However, if file path information is not available for the infected file, or a search is not possible, then during the original detection of the infected file, the anti-virus application can supply the full sized content hash of clean files. This is possible if the infected object belongs to a “well known” file, such as an operating system file. Therefore, once the anti-virus application has identified the infected file, it can identify it to the backup database 12 in order to obtain a clean replacement. The anti-virus can supply to the client device 1 one or more clean content hashes of that infected file. Multiple hashes may be supplied if there are several known clean instances of the same file.

As with the database 7 described in the first specific embodiment of the invention, the backup database 12 may also contain other information such as registry and system settings, file size, file type, file location and so on, corresponding to the clean file that may need to be updated in the event that a file in the client device 1 memory 2 has been infected.

Note that the memory 2 of the client device 1 is a computer readable medium in which a program 13 may be stored. When the program is executed by the processor 3, the client device 1 behaves in one of the ways described above. Similarly, the Server 5 may also be provided with a computer readable medium in the form of a memory 14 in which a program 15 is stored. When the program 15 is executed by the processor 9, the Server 5 behaves in one of the ways described above.

Turning now to FIG. 2, a flow diagram is shown illustrating steps of the first and third embodiments of the invention. The following numbering corresponds to the numbering of FIG. 2:

S1. The memory 2 of the client device 1 is scanned for viruses and other malware using an anti-virus application.

S2. An infected file is identified.

S3. According to the first specific and third embodiments, the server 5 is contacted and the infected file identified to the server 5. Other information may also be sent, such as the file location or registry settings associated with the file.

S4. The server 5 determines if a clean version of the infected file exists in the database 7 or the backup database 8.

S5. The server 5 may compare the infected file with the clean version to determine which portions to send.

S6. The server 5 then sends either a portion or all of the clean version of the file to the client device.

S7. The infected file is replaced by the clean version of the file, or least the infected portions of the infected file are replaced by their equivalent portions from the clean version of the file. Of course, other associated data such as registry and system settings may also be replaced

FIG. 3 is a flow diagram illustrating the steps of the second embodiment of the invention, with the following numbering corresponding to the numbering of FIG. 3:

S8. The memory 2 of the client device 1 is scanned for viruses and other malware using an anti-virus application.

S9. An infected file is identified.

S10. A vendor-supplied update package is identified that includes a clean version of the infected file;

S11. The update package is installed, or at least portions of the update package that include the clean version of the infected file;

S12. The infected file is replaced by the clean version of the file, or least the infected portions of the infected file are replaced by their equivalent portions from the clean version of the file.
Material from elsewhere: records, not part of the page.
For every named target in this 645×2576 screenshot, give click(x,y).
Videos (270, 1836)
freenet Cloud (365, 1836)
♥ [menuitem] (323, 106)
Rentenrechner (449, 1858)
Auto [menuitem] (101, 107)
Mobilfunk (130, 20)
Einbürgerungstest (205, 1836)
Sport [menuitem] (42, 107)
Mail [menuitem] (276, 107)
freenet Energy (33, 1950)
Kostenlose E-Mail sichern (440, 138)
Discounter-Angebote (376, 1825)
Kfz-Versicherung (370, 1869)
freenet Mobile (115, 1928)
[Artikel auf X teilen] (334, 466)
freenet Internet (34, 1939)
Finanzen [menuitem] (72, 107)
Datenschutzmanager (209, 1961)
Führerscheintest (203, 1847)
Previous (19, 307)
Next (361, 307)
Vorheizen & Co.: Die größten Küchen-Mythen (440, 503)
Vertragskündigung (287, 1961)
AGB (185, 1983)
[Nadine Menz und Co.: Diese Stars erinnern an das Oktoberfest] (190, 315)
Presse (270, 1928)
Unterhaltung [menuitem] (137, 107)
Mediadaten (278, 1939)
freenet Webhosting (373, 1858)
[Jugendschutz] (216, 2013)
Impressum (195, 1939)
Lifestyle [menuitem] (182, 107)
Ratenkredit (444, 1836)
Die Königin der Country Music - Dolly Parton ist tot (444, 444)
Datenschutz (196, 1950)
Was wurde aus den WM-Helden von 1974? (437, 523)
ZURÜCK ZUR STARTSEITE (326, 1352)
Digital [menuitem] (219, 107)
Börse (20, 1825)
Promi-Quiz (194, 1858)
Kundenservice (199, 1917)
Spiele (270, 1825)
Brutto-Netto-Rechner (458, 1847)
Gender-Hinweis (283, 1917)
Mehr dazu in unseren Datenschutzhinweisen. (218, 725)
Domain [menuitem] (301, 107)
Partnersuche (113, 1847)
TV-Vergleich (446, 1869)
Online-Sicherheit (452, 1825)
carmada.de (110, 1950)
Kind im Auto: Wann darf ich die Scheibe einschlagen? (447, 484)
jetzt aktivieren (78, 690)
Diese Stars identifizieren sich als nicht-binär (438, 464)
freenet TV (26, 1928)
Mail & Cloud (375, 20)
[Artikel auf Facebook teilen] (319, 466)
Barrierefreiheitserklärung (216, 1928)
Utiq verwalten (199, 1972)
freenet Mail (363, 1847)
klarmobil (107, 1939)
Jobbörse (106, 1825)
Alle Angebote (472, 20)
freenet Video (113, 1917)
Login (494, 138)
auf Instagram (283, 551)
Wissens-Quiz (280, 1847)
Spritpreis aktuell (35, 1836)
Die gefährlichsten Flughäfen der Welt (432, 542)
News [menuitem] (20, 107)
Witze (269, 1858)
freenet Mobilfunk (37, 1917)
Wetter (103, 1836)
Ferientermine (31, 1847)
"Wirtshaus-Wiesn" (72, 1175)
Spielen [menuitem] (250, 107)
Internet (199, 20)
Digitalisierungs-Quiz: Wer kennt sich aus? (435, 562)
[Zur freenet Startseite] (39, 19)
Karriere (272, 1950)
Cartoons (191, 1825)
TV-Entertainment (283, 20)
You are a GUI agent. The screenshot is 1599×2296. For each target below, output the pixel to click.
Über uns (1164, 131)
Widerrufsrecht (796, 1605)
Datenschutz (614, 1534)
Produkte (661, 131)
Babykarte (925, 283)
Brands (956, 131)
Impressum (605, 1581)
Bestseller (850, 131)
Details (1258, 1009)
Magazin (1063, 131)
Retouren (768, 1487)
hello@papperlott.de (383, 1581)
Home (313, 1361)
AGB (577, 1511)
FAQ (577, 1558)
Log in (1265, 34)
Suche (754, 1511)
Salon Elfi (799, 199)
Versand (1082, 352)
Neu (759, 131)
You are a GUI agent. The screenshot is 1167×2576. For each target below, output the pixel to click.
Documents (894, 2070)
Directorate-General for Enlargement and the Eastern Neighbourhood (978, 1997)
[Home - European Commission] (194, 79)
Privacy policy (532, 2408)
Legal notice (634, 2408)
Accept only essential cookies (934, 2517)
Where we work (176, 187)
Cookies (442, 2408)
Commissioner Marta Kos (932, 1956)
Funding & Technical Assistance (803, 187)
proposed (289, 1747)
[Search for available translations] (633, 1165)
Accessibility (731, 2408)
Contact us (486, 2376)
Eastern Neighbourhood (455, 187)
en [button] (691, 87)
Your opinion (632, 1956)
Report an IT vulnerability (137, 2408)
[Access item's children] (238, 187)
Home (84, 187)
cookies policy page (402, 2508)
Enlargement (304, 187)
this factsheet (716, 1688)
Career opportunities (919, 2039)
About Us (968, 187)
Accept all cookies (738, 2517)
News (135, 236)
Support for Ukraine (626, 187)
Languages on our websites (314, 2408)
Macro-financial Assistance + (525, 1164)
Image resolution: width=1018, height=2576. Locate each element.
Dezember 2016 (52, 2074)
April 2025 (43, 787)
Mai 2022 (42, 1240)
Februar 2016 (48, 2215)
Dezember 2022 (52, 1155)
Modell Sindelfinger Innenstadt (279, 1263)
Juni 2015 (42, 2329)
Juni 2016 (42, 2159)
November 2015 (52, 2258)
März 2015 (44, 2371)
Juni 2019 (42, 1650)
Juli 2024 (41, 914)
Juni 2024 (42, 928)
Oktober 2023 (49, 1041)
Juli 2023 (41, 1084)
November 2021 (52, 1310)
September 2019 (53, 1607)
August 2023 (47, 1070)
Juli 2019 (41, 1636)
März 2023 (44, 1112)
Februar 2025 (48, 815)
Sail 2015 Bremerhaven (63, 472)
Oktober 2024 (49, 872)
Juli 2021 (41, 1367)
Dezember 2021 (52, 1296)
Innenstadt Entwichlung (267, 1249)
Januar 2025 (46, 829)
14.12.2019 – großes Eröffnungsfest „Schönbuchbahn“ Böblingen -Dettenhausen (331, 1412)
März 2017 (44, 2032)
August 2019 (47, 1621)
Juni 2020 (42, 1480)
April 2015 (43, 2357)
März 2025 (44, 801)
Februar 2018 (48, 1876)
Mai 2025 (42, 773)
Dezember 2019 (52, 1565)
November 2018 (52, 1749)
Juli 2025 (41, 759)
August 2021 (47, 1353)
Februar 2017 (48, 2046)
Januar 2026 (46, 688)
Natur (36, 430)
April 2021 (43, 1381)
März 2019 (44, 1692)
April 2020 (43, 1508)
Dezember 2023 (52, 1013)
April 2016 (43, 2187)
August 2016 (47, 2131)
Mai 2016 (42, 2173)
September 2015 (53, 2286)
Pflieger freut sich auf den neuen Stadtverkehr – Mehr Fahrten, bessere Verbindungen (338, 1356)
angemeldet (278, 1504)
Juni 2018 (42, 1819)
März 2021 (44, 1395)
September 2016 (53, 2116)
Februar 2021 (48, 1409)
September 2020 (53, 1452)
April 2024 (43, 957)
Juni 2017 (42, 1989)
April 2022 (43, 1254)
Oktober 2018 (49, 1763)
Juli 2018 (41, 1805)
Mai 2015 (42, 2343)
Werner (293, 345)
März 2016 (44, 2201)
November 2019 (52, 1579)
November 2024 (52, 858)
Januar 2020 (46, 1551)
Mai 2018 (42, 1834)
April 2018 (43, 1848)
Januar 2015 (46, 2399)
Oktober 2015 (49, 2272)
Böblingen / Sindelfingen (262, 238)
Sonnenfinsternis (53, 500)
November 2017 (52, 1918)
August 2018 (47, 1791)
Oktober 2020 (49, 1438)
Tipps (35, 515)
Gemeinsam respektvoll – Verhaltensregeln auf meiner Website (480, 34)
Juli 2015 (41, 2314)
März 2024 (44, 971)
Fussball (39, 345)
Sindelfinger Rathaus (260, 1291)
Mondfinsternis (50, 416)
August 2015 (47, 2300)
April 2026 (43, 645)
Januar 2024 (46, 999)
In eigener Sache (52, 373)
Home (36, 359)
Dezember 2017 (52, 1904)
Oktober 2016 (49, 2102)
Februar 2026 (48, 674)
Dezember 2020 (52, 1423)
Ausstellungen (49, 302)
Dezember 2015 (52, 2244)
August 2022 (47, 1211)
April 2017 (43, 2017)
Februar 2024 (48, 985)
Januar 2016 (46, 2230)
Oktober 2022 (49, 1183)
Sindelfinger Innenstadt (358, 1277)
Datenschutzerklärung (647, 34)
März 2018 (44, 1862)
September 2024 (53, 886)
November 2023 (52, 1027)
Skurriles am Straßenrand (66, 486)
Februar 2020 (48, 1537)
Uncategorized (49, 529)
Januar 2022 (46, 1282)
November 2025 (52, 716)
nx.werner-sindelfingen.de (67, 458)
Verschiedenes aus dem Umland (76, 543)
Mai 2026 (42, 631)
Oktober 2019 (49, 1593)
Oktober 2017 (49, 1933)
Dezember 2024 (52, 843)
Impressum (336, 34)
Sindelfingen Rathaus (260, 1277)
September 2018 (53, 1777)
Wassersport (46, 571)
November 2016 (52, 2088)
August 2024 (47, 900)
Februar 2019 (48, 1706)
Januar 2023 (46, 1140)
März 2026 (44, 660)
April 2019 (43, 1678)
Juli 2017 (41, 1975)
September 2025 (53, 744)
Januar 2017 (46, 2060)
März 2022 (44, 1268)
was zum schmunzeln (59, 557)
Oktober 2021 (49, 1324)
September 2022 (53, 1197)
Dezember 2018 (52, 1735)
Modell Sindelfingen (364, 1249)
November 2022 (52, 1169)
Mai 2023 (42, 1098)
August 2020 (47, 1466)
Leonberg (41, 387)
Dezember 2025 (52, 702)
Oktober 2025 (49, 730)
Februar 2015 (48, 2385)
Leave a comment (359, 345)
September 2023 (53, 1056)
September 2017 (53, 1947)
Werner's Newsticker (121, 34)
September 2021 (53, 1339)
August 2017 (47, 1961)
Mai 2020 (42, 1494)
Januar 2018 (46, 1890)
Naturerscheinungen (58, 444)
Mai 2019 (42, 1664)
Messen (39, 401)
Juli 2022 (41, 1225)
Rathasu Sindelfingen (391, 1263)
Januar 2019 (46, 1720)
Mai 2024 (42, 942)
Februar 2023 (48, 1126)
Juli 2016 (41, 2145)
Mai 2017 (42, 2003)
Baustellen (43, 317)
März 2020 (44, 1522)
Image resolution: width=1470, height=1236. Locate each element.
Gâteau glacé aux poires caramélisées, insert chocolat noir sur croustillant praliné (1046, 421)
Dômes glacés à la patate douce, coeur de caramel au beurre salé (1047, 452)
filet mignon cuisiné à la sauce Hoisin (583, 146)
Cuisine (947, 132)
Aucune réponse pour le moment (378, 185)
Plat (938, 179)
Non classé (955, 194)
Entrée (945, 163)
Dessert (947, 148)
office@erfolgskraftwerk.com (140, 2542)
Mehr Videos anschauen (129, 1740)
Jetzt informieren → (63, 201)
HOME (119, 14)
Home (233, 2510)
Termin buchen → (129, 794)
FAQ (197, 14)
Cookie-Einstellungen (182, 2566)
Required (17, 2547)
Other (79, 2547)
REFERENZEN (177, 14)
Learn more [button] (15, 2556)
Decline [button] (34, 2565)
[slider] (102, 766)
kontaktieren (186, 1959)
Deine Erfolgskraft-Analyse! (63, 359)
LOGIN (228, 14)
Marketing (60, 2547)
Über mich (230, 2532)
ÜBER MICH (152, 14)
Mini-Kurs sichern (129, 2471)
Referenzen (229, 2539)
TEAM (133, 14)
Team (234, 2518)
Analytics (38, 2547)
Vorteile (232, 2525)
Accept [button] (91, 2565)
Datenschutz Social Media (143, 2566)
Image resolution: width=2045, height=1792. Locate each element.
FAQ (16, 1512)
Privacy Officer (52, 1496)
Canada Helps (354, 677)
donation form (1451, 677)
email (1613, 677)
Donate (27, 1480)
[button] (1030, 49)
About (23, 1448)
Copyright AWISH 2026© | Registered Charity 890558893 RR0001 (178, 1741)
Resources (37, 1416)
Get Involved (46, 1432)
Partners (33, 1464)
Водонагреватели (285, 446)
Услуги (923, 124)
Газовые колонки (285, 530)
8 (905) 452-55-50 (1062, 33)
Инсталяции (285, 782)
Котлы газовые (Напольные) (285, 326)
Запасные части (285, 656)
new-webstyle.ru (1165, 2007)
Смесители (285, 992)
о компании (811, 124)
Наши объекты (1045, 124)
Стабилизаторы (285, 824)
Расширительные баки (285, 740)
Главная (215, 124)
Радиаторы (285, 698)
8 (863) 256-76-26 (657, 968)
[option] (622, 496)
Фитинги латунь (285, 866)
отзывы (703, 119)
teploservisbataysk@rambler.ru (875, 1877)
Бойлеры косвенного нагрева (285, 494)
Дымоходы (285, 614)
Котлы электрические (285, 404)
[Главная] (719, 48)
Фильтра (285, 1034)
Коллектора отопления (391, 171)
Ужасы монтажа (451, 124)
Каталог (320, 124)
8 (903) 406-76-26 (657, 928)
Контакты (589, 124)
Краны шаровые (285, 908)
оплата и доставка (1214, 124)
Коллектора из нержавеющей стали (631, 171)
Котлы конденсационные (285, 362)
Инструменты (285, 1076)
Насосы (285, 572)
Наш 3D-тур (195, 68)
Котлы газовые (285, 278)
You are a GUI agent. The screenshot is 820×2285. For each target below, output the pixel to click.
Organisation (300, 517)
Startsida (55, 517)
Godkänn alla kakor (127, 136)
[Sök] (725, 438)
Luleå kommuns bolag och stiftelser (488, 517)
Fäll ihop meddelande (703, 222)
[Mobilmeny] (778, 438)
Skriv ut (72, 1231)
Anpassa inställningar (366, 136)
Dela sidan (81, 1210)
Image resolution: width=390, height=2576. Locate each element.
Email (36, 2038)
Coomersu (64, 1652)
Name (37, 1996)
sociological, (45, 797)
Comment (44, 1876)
Of course, other associated data such as registry and system settings may also be replaced.

It will be appreciated that combinations of any of the above described embodiments may be implemented at a client device 1. The example illustrated in FIG. 4 assumes that all three embodiments are implemented at the client device 1. The following numbering corresponds to the numbering in FIG. 4:

S13. An infected file is identified in the file system of the client device 1.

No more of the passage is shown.